Nevertheless, we hired some traditional musicians and we gradually finished recording our album once again in Rockfield Studios in Wales. As you can see, it became our favourite studio. Eventually, I decided that the song about Josh wouldn't be called Harbour Oil, but its name would be Lament for a Dead Friend. And after all this hard work, our fourth LP came out in the 2nd of September, 2016, under the name Deep Sea Creatures, and with that I started introducing my harbour oil to people. The album's cover depicted a shark under the waves and this received many critics, as our previous albums depicted dystopian and psychotic imageson their covers, which would instantly catch the listener's attention. However, our music had become more accessible to people's ears, even though we didn't want to create an album, in order that we impress the audiences. What I wanted to do (and did) was to express my own feelings and nothing more. Of course, you should know that this was rather risky, as far as the band's success is concerned, because I could never be sure that the audience would be able to relate with my own feelings.

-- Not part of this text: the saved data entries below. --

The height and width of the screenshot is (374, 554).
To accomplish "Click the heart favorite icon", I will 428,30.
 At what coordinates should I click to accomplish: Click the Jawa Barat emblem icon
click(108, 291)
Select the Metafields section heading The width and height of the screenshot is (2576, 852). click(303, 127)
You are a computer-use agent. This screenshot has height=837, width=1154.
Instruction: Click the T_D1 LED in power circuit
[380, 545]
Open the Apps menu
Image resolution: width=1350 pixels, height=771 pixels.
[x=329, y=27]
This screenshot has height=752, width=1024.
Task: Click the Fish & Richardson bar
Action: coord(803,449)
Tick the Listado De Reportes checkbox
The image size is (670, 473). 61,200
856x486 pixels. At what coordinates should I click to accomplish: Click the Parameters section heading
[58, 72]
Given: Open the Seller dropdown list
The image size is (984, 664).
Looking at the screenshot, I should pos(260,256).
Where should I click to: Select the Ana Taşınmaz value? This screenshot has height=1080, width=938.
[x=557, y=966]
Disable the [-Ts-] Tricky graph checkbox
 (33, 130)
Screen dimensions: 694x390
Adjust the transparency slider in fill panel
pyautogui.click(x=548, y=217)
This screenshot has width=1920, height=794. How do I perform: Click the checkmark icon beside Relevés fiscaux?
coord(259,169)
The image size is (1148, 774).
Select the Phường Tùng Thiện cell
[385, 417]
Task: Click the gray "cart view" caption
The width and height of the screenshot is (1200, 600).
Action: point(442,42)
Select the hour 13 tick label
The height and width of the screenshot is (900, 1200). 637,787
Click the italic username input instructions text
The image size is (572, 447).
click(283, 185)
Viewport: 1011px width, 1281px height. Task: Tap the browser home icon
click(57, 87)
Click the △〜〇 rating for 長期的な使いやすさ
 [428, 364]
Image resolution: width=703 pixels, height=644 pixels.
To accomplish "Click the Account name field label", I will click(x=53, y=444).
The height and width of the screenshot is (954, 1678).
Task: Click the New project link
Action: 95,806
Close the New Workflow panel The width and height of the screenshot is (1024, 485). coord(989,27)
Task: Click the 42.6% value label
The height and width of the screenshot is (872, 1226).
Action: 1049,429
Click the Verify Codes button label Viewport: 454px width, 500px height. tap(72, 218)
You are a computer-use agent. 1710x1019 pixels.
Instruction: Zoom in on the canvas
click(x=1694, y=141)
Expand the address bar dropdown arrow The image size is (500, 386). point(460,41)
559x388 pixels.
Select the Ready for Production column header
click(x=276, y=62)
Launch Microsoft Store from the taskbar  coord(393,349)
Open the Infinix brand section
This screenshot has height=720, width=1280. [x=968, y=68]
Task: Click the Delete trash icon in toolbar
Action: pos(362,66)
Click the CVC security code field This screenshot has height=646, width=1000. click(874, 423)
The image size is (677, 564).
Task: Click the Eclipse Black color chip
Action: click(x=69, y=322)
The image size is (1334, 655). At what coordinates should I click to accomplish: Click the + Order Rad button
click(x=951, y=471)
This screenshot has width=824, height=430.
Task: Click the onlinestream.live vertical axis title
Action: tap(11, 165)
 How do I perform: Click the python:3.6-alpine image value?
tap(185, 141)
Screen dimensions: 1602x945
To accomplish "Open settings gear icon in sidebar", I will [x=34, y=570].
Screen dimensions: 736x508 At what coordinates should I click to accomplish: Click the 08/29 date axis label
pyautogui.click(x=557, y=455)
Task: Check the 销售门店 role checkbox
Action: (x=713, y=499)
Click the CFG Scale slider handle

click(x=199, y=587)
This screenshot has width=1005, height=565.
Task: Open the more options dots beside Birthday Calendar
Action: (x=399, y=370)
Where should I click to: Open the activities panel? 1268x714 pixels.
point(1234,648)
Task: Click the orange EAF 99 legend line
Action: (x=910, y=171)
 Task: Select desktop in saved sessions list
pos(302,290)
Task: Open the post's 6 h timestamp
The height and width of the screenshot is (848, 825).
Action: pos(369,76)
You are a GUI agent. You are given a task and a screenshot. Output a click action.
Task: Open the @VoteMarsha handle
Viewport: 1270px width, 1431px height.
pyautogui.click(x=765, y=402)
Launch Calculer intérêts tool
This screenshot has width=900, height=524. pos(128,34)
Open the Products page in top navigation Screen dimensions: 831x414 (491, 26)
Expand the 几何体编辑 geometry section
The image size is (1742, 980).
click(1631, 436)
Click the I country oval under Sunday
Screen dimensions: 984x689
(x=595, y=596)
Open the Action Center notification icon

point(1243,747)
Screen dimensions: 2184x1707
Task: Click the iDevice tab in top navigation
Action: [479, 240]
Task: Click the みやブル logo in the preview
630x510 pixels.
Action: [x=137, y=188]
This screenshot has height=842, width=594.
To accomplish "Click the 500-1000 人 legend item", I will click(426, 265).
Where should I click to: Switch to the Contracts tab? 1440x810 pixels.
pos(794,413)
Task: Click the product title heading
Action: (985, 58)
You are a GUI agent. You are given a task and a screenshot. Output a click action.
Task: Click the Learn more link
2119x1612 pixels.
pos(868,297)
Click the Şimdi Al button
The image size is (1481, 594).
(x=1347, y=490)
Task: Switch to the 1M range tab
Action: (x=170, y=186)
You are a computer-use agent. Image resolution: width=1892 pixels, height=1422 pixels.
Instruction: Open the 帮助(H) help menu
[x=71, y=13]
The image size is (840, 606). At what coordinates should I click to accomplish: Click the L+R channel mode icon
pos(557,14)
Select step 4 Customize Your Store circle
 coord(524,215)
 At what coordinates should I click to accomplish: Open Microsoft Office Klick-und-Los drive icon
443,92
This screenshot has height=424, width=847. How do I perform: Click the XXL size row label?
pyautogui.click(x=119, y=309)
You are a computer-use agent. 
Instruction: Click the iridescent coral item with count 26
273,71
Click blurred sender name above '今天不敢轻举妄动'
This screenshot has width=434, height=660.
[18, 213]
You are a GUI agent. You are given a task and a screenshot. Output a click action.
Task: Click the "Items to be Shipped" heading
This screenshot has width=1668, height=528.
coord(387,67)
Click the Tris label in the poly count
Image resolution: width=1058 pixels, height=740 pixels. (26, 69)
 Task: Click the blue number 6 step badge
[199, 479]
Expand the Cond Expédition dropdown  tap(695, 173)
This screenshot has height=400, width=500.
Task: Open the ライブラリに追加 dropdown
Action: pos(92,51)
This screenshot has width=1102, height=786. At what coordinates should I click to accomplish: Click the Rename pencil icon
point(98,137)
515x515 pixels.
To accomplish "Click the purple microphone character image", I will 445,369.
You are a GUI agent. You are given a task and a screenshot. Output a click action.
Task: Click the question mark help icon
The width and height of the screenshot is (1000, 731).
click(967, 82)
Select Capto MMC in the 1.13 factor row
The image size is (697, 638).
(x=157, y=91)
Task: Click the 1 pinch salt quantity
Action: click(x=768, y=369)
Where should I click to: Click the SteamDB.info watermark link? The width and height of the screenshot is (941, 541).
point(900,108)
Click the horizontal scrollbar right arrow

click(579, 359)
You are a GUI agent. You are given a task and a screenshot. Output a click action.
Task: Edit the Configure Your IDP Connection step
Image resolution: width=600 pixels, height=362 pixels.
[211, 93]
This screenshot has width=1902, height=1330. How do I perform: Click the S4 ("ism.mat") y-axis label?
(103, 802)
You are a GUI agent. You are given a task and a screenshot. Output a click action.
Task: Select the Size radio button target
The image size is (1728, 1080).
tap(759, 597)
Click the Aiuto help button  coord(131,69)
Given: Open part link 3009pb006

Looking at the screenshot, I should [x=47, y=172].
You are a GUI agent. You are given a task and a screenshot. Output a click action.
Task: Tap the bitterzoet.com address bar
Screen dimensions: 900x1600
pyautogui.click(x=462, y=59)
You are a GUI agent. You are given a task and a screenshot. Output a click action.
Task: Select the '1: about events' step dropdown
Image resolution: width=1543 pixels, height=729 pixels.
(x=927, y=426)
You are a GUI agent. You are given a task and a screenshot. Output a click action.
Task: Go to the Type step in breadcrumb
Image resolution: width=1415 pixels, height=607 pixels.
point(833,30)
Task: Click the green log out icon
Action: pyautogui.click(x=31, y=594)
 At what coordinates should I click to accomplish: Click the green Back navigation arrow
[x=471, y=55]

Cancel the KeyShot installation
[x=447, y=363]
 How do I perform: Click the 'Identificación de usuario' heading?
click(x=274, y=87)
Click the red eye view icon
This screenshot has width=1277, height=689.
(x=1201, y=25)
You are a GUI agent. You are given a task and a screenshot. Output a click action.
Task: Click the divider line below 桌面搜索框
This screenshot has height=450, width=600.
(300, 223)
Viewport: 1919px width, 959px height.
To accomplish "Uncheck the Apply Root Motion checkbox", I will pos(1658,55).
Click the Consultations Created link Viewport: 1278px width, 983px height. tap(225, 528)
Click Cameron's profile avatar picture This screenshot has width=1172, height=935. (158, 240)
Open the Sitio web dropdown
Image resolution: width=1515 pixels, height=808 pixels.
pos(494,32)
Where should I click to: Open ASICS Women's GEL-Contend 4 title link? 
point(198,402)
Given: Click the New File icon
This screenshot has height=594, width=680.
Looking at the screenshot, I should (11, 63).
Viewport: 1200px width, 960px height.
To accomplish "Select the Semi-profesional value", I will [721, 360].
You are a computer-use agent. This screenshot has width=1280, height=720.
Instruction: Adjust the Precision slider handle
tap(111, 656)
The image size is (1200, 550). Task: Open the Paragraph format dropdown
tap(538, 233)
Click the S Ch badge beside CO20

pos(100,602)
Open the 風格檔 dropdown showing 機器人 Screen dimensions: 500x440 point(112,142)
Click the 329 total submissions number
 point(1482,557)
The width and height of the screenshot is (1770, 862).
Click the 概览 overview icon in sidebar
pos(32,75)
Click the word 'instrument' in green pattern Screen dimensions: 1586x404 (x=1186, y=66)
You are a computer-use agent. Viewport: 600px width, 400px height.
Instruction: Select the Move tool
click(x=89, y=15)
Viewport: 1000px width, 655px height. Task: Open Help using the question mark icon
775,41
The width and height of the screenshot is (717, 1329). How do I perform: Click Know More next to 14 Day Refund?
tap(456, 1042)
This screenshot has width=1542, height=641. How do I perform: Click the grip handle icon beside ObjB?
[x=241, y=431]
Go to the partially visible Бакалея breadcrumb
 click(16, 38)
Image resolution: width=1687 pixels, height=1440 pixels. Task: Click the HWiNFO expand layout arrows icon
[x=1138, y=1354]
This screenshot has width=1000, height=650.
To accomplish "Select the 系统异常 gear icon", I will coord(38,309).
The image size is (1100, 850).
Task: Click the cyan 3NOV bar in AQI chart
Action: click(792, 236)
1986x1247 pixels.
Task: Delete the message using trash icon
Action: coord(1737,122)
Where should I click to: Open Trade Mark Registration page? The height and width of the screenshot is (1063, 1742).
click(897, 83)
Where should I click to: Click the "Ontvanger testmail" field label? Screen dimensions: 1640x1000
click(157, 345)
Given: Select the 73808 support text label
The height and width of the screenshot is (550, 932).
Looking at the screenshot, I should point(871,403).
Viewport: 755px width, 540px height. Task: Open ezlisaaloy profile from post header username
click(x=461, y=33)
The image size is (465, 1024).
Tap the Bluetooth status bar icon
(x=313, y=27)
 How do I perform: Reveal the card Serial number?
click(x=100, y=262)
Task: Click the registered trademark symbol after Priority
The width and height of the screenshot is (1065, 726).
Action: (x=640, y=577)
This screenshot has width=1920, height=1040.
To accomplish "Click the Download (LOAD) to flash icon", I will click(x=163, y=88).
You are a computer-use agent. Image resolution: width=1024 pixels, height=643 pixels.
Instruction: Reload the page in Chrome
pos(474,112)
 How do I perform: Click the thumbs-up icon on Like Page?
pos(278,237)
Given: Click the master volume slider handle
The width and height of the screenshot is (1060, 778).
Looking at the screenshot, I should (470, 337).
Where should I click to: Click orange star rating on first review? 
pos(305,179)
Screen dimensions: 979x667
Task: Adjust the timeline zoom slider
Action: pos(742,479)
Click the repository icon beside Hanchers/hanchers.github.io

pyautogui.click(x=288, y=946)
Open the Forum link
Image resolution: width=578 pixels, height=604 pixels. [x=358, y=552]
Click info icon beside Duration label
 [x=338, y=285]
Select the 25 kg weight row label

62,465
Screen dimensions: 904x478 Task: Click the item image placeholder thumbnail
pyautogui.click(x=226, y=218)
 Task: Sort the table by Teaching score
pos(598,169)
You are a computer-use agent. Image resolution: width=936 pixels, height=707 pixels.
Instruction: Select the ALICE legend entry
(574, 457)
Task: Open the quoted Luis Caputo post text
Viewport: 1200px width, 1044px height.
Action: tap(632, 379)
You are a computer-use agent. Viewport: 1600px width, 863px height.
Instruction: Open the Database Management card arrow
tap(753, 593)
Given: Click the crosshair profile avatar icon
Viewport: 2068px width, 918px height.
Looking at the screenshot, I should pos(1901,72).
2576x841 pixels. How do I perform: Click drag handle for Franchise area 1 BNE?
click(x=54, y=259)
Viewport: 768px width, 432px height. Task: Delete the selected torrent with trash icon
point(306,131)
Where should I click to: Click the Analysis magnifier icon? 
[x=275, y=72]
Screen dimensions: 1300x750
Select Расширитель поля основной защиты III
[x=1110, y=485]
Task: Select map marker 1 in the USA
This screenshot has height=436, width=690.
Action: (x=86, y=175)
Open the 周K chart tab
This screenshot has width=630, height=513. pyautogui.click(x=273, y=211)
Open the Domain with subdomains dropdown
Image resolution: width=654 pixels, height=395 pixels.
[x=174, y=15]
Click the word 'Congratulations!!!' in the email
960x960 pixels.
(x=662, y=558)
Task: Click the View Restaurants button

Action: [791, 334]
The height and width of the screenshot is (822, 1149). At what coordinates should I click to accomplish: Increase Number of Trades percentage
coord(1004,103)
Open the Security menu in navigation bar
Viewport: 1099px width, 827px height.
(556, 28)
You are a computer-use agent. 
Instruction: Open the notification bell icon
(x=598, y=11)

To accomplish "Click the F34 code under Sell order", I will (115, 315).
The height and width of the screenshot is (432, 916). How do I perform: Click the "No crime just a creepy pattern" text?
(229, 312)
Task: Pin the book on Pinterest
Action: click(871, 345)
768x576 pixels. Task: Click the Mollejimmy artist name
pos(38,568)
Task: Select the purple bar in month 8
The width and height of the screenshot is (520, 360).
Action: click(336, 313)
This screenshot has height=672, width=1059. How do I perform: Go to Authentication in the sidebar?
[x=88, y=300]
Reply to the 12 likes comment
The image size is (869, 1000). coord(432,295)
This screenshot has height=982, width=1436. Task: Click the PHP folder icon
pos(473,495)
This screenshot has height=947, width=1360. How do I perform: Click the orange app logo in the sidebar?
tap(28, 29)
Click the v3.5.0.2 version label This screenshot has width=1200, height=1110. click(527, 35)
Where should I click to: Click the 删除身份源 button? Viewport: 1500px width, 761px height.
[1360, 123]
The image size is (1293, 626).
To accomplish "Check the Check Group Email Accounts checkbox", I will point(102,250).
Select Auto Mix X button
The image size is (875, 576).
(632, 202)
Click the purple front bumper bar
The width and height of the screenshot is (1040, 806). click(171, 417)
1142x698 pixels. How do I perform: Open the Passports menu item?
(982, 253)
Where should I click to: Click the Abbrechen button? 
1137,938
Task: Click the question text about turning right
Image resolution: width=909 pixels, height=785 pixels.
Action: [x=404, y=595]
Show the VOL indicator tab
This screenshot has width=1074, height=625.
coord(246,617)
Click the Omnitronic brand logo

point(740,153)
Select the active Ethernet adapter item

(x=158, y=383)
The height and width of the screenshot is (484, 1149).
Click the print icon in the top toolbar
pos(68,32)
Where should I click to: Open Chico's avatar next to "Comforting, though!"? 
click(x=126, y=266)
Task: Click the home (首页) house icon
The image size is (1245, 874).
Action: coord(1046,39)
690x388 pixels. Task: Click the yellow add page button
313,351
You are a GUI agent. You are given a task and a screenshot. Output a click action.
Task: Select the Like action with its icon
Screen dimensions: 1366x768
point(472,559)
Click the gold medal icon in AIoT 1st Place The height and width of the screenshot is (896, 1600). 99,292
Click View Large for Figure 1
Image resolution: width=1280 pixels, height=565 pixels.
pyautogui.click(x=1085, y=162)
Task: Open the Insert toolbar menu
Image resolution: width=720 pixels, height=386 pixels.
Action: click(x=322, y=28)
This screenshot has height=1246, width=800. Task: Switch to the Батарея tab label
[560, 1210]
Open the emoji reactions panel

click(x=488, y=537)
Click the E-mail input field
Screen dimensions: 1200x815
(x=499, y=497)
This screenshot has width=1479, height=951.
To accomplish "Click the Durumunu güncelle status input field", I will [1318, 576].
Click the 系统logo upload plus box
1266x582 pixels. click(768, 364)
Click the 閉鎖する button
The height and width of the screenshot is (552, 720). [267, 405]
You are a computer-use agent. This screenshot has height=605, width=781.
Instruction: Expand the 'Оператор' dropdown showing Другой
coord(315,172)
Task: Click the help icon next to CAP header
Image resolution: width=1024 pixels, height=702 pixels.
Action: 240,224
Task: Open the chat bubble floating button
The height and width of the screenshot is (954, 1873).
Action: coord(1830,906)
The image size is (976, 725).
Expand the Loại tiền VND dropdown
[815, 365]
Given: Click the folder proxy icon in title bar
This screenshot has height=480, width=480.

Soon after the album was released we gave a few interviews. I decided that I had to show my real self and not pretend something I am not. That's why I was totally honest in every interview, but without being any emotional at all. I talked about my interests and childish nature, due to my young age and I also referred to the fact that, in contrast to a lot of musicians, after gaining some fame I hadn't become corrupted. What I simply meant was that I was no narcissist, nor did I take advantage of the fact that I was popular among a few more people, in order to feel important and that I've been a rather modest human being. But there was something that I said and paid dearly for that later: I admitted I was a heavy smoker and that my friends and I very often binge drink, but I also boasted about the fact that I'm one of those few musicians who don't and will never use drugs. And I indeed felt really proud of myself that, concerning this issue I was innocent and it was something I was, in general, boasting about. Even to this day, I'm honestly opposed to drug usage.
After we were over with the interviews, we noticed that the album had some good critics in Germany, Scandinavia and the UK, whereas we had started to gain some popularity in smaller European states too. That's why we started with this massive European tour, in order to thank our good friends.